ちゃんとした時間はわからないが、三〇分近く帰ってこなかった。
個室でスマホでもいじってるんじゃないだろうか、まさかゲームをやってたりしないだろうな? こっちは本当に真剣なのに、わかってるのか?
と悪い想像ばかりが膨らんだ。
杏里が戻ってきたとき、「ごめん」の一言でもあるかと思いきや、不機嫌そうに座るだけだった。
我慢の限界だった。
「僕は、杏里と別れてでも脚本家になるから。考える時間をくれてありがとうな」
自分でも嫌な言い方だったなぁと思う。冷静じゃなかった。それしか絞り出せなかった。
杏里は無言のまま立ち上がり、乱暴に鞄を持った。
「おい、どこ行くんだよ」
「トイレにも並んだこともない青加には、女の気持ちはわからないんだよ」
これが、最後の言葉。はっきりと覚えている。
理不尽。
でも、脈絡がないようで妙に腑に落ちた。杏里がトイレから帰ってこなかった事情を説明したところで、僕は言い訳にしか感じなかったに違いない。
彼女の一言は、その日のことだけじゃなく、今までの僕の鈍感な部分全てに向けて吐いたんだろう。
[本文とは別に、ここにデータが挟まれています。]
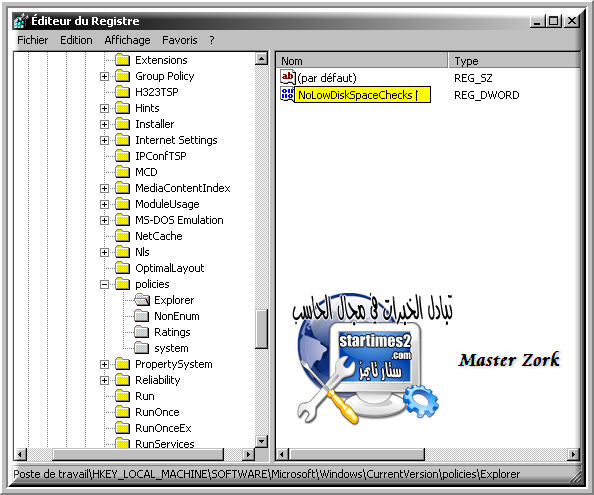Click the tree pane scroll-down arrow

tap(262, 441)
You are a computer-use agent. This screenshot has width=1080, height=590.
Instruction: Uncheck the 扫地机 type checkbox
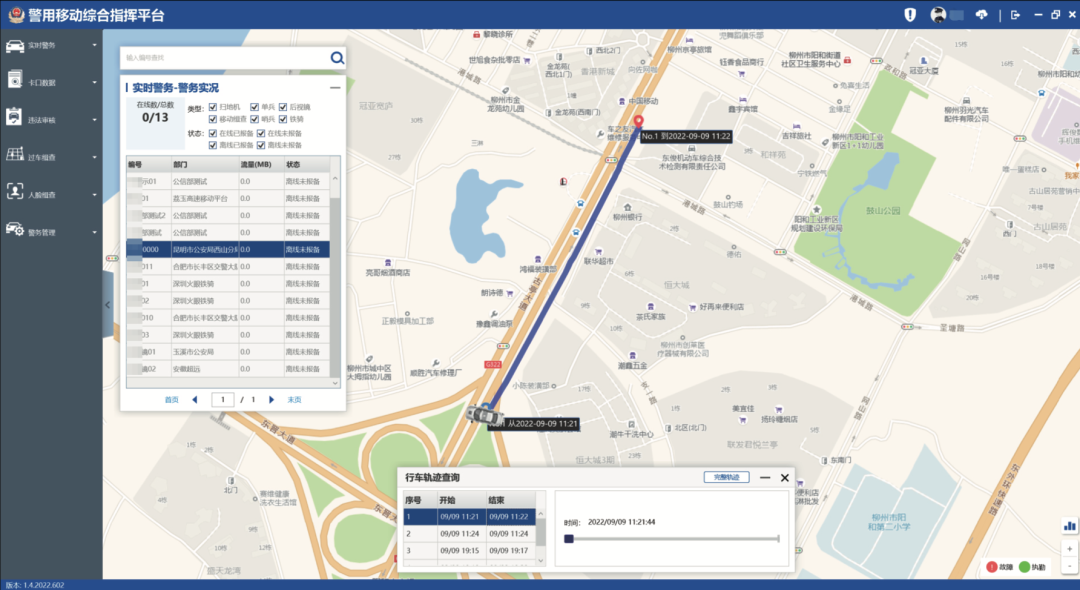coord(212,107)
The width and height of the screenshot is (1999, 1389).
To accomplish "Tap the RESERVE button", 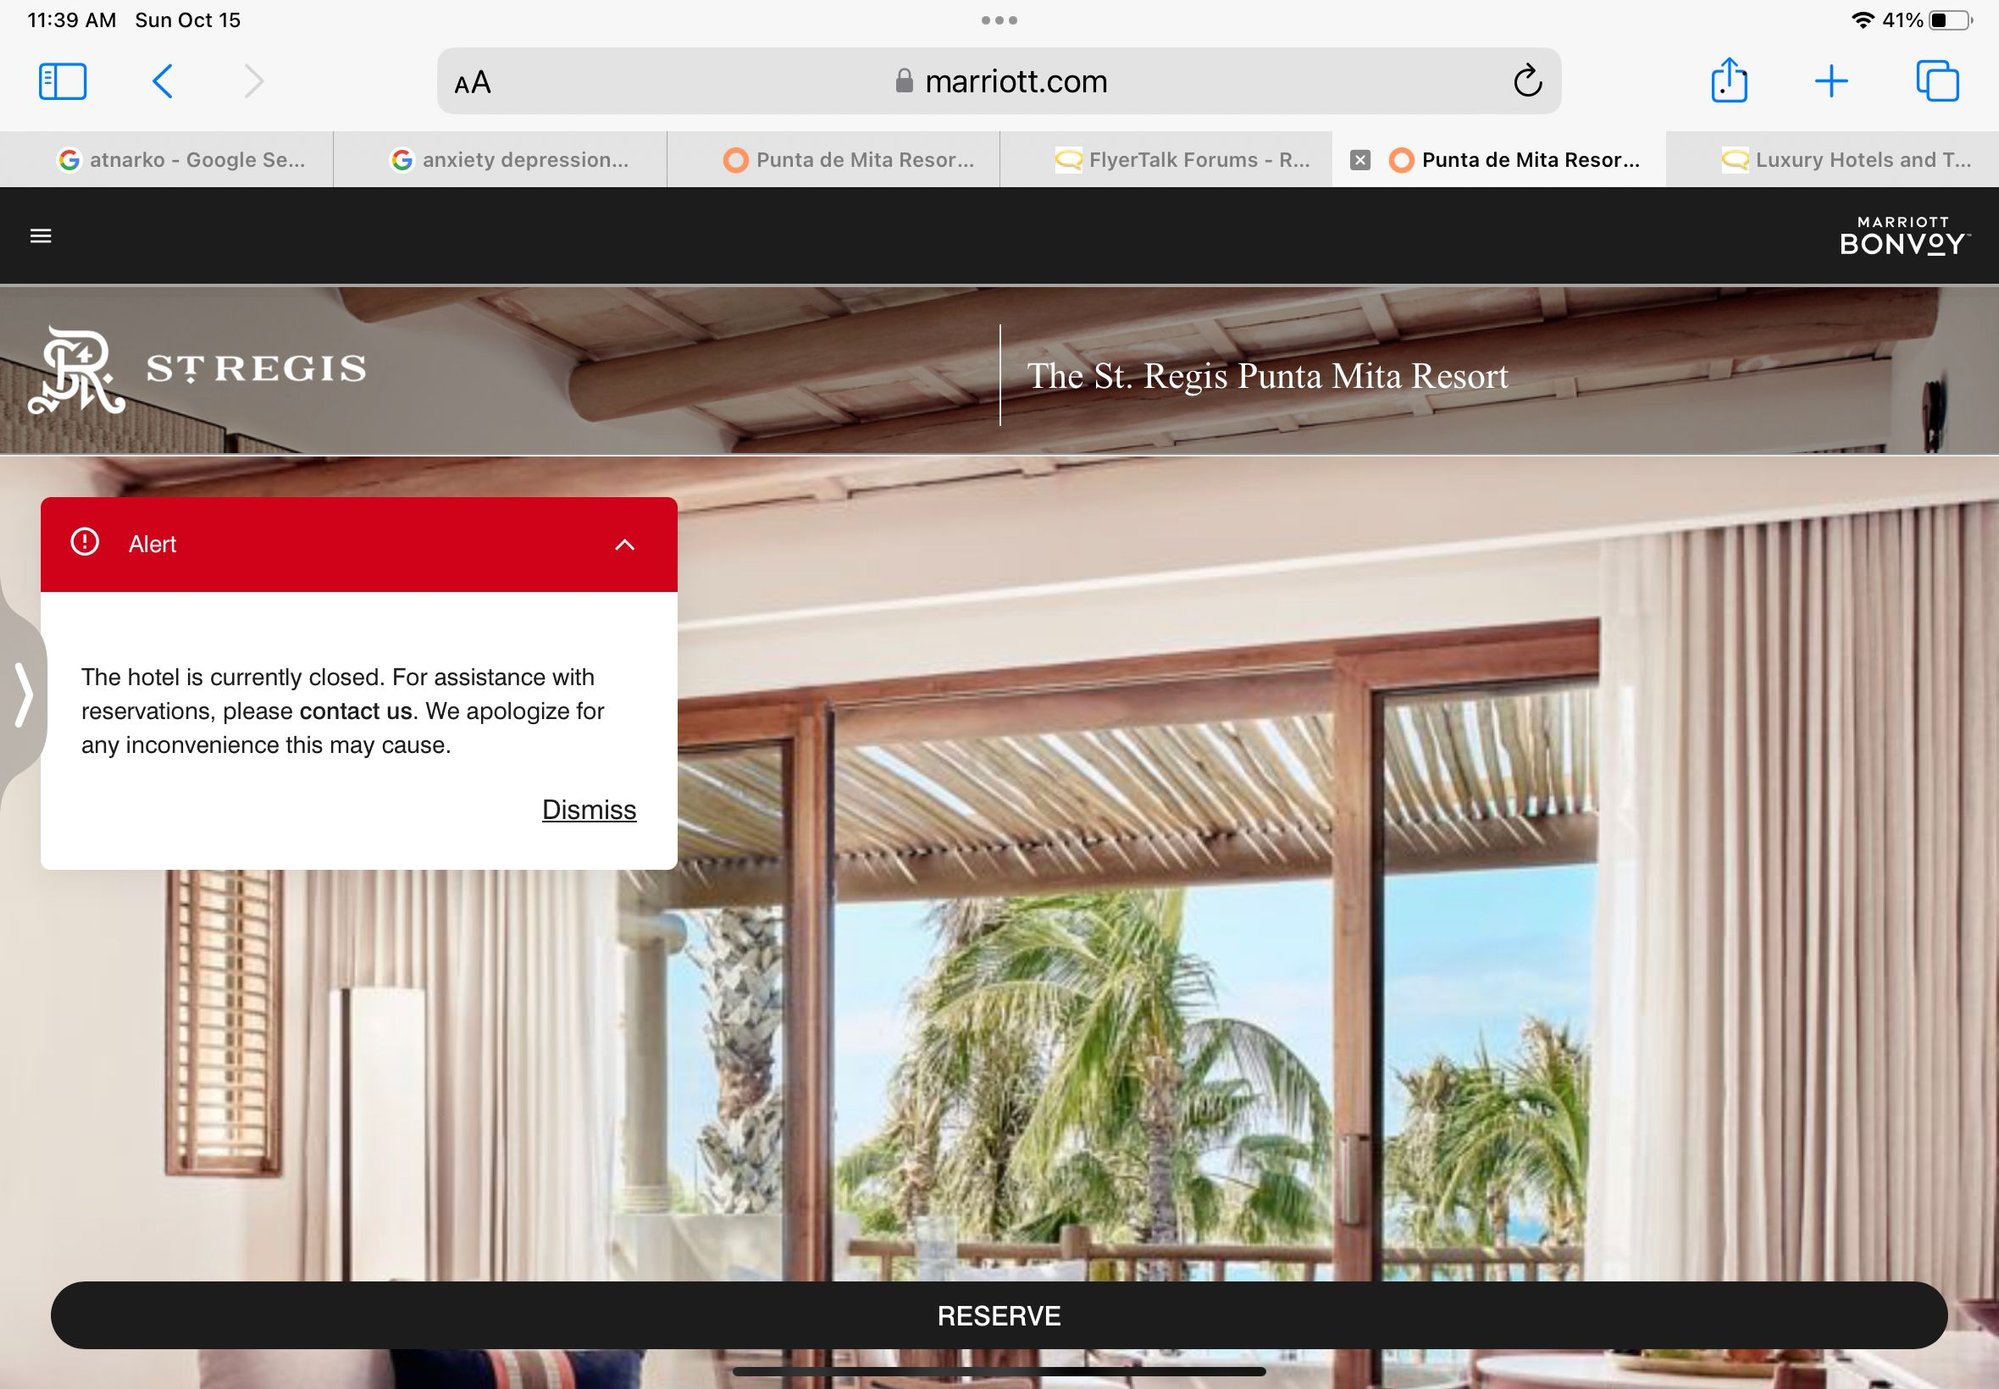I will (1000, 1316).
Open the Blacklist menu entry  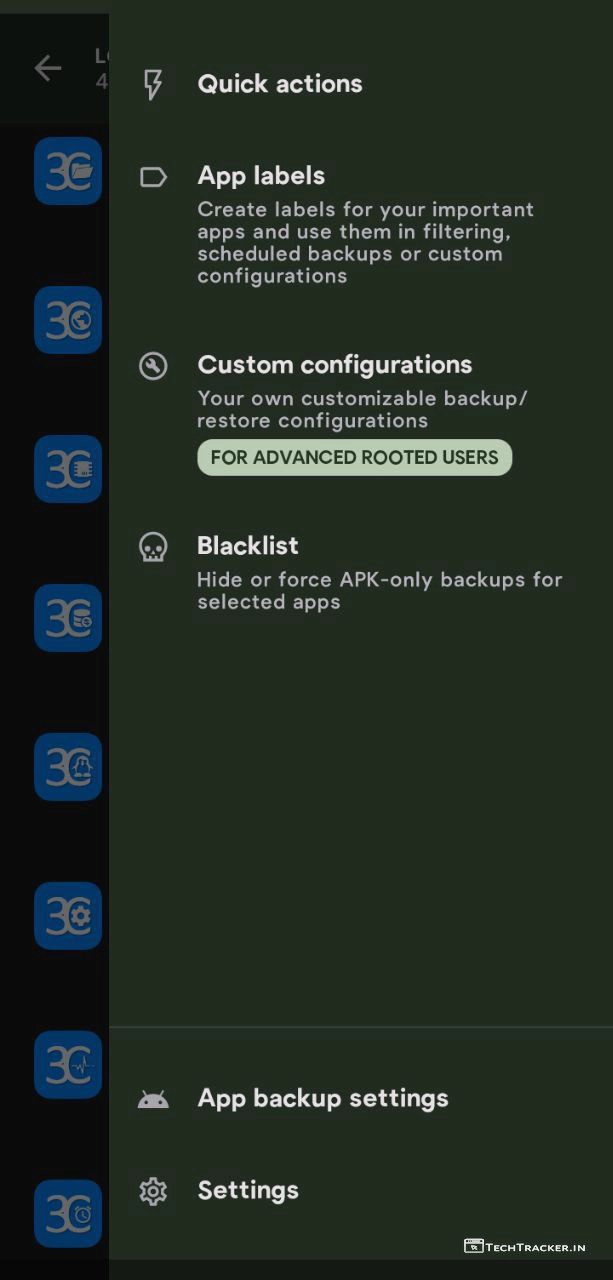[248, 546]
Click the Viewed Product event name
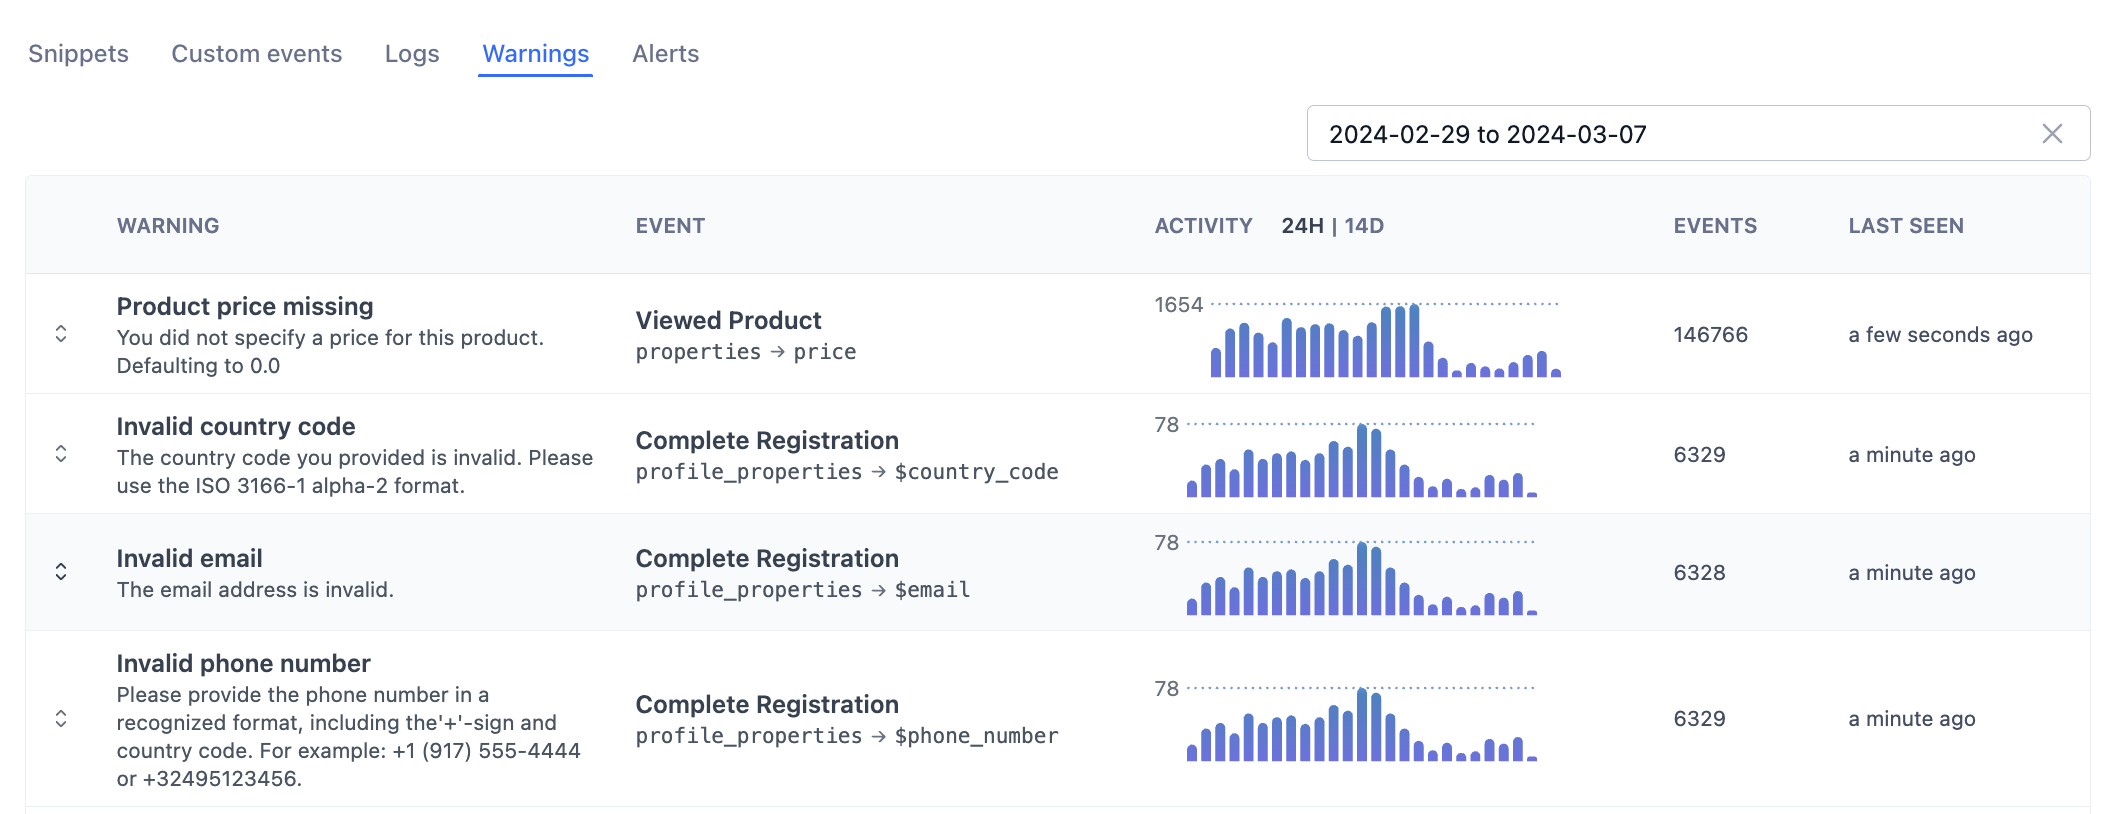The width and height of the screenshot is (2101, 814). [x=728, y=321]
そのあと、互いに連絡をすることはなかった。僕は単純に意地を張っていたのだけれど。
そこまでは、ある意味ではしょうがない。この時点では、誰かを騙す気なんて全くなかった。問題はそのあと。
ふられた三年後。杏里から、結婚したとの連絡のメールがきた。
『いま、何してるの? 結婚式は来れるの?』とあまりに心無い、本当にお前はもう他人だという質問で締めくくられていた。喧嘩したこと蒸し返す必要すらない、過去のことなのだと言わんばかり。
まかり間違っても、コンクールに落ち続けているフリーターだなんて言えない。
自分の首を絞めるプライド。
『いま映画の脚本の締め切りやばくてさ。行けないわ』
僕の小さな虚栄心が招いたことだった。
そう、これがすべての終わりの始まり、とかいうやつ。「脚本家になりました!」と大々的に発表するのではなく、自分がさも脚本家としてキャリアをある程度積んでいて、生活に組み込まれている、という風を装って。